Morning Overview

Oregon officials warn of an early, prolonged 2026 wildfire season as low snowpack and record drought dry out forests weeks ahead of schedule

By late May, the forests of eastern Oregon are usually still holding moisture from a slow spring snowmelt. This year, that moisture is already gone. Snowpack across the state’s major basins measured roughly one-third of average on April 1, the benchmark date used by federal hydrologists, and what little snow remained disappeared weeks ahead of the normal schedule. The USDA Natural Resources Conservation Service’s Oregon snow survey tracks Snow Water Equivalent by basin, but the specific basins underlying the statewide figure have not been individually named in the primary sources reviewed here. Soils are parched, streams are dropping, and fire managers say the landscape looks more like mid-July than late spring.

Governor Tina Kotek responded in April by declaring drought emergencies in six eastern Oregon counties: Crook, Grant, Jackson, Jefferson, Morrow, and Wallowa. Those declarations brought the 2026 statewide total to nine counties under emergency drought status. The three counties that were already under drought emergency designation before the April declaration have not been identified in the primary sources reviewed here. In her announcement, Kotek tied the action directly to record-low snowpack and warned that wildfire risk across the affected region is already elevated.

A snowpack collapse with few precedents

Federal snow monitoring confirms just how severe the deficit is. The USDA Natural Resources Conservation Service reported that April 1 snowpack hit record lows in 2026 in Oregon and across much of the Western United States, with eastern Oregon among the hardest-hit areas. Whether the record-low designation applies to Oregon alone, the broader West, or both is not fully clarified in the available NRCS summaries. According to the agency’s Oregon snow survey, the snow season started late, peaked early, and then melted rapidly. That sequence pushes spring runoff forward by weeks, draining the moisture reserves that forests and watersheds depend on through summer.

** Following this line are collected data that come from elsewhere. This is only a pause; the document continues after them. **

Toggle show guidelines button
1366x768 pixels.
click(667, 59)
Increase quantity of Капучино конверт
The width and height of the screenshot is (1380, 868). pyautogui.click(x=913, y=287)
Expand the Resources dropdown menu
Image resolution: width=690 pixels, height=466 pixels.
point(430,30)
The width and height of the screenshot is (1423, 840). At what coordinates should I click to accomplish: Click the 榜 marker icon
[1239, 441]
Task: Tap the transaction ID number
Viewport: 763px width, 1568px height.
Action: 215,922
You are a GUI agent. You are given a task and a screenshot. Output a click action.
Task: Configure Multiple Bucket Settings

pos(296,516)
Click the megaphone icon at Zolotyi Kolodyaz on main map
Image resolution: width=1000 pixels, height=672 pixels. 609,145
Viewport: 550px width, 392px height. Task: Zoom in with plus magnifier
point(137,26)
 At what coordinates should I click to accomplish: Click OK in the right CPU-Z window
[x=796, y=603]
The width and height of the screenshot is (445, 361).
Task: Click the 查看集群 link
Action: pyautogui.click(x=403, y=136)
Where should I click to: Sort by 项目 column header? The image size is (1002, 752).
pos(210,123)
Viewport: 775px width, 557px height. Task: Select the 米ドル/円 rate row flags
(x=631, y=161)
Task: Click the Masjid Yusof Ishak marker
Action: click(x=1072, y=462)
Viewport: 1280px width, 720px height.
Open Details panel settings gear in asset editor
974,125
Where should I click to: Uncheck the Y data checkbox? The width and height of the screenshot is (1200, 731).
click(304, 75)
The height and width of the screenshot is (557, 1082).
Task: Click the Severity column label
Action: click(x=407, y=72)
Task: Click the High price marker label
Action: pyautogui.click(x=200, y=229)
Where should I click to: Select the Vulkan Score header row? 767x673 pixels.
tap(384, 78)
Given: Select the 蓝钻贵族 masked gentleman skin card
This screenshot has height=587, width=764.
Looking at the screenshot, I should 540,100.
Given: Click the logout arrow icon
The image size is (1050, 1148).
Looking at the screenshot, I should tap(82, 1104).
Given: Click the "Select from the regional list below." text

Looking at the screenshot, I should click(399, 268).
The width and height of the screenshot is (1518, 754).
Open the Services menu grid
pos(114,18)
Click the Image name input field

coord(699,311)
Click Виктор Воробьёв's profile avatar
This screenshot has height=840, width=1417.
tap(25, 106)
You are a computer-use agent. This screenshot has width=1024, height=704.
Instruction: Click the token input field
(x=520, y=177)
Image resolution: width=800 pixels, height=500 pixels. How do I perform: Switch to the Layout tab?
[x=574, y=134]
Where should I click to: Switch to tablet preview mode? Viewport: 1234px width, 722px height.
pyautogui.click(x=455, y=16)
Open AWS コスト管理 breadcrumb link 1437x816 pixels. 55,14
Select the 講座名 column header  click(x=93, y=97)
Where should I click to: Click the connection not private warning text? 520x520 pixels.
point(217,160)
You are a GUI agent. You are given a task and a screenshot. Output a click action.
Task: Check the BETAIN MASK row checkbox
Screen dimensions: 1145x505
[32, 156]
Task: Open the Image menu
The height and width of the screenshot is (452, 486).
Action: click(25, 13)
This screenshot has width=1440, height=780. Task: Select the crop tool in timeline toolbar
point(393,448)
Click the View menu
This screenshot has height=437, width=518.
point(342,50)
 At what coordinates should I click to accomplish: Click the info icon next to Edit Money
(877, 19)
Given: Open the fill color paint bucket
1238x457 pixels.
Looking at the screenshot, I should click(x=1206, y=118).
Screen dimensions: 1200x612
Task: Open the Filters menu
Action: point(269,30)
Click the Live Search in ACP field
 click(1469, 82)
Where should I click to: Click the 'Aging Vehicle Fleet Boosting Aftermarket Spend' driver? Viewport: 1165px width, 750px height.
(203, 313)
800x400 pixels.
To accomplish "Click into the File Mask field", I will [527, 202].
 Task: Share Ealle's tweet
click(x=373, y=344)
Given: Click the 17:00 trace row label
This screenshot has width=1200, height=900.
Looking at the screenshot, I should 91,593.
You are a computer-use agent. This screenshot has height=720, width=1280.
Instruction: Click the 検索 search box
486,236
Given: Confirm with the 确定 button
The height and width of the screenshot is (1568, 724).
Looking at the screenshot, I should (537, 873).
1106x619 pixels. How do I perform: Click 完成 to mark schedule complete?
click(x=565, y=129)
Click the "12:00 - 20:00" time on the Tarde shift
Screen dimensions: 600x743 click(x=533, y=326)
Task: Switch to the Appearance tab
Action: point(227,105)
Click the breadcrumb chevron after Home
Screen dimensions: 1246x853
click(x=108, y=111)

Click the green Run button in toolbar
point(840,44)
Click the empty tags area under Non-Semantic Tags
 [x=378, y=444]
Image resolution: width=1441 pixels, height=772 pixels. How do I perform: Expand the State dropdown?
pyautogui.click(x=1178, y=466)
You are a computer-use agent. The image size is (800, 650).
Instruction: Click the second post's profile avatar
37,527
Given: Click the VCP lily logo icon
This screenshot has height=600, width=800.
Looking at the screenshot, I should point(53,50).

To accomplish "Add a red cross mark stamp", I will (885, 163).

The underlying cause is straightforward: winter 2025-2026 was both warmer and drier than normal across the Pacific Northwest. NOAA’s National Centers for Environmental Information documented record or near-record warmth and below-average precipitation for the region during the winter months, though the specific NOAA climate report or product containing that finding has not been identified in the sources reviewed here. Warmer temperatures meant more precipitation fell as rain instead of snow at mid-elevations, and what snow did accumulate melted faster at higher elevations. The Oregon Water Resources Department has noted that this combination, less snow plus faster melt, translates directly into earlier onset of critically low summer streamflows.

For context, the last time Oregon faced a comparable convergence of heat and drought heading into fire season was 2020. That September, a historic windstorm drove wildfires across more than one million acres in a single week, destroying thousands of homes and blanketing the Willamette Valley in hazardous smoke for days. Fire officials are not predicting a repeat of that specific scenario, but the underlying fuel conditions in May 2026 are, by some measures, worse than they were at the same point in 2020.

What fire planners are seeing

The Oregon Department of Forestry’s seasonal outlook, built from National Weather Service and NOAA Climate Prediction Center products, projects warmer-than-average temperatures and continued precipitation deficits from May through July. That three-month window is when most large fires ignite in Oregon, and the forecast offers no sign of relief.

The Oregon State Fire Marshal used Wildfire Awareness Month to urge residents to act now: clear defensible space around homes, harden structures against ember exposure, and use extreme caution with debris burns. Human-caused ignitions remain the dominant driver of wildfire starts in Oregon, particularly near the wildland-urban interface, and officials say that even a small uptick in careless behavior under these conditions could overwhelm initial-attack resources.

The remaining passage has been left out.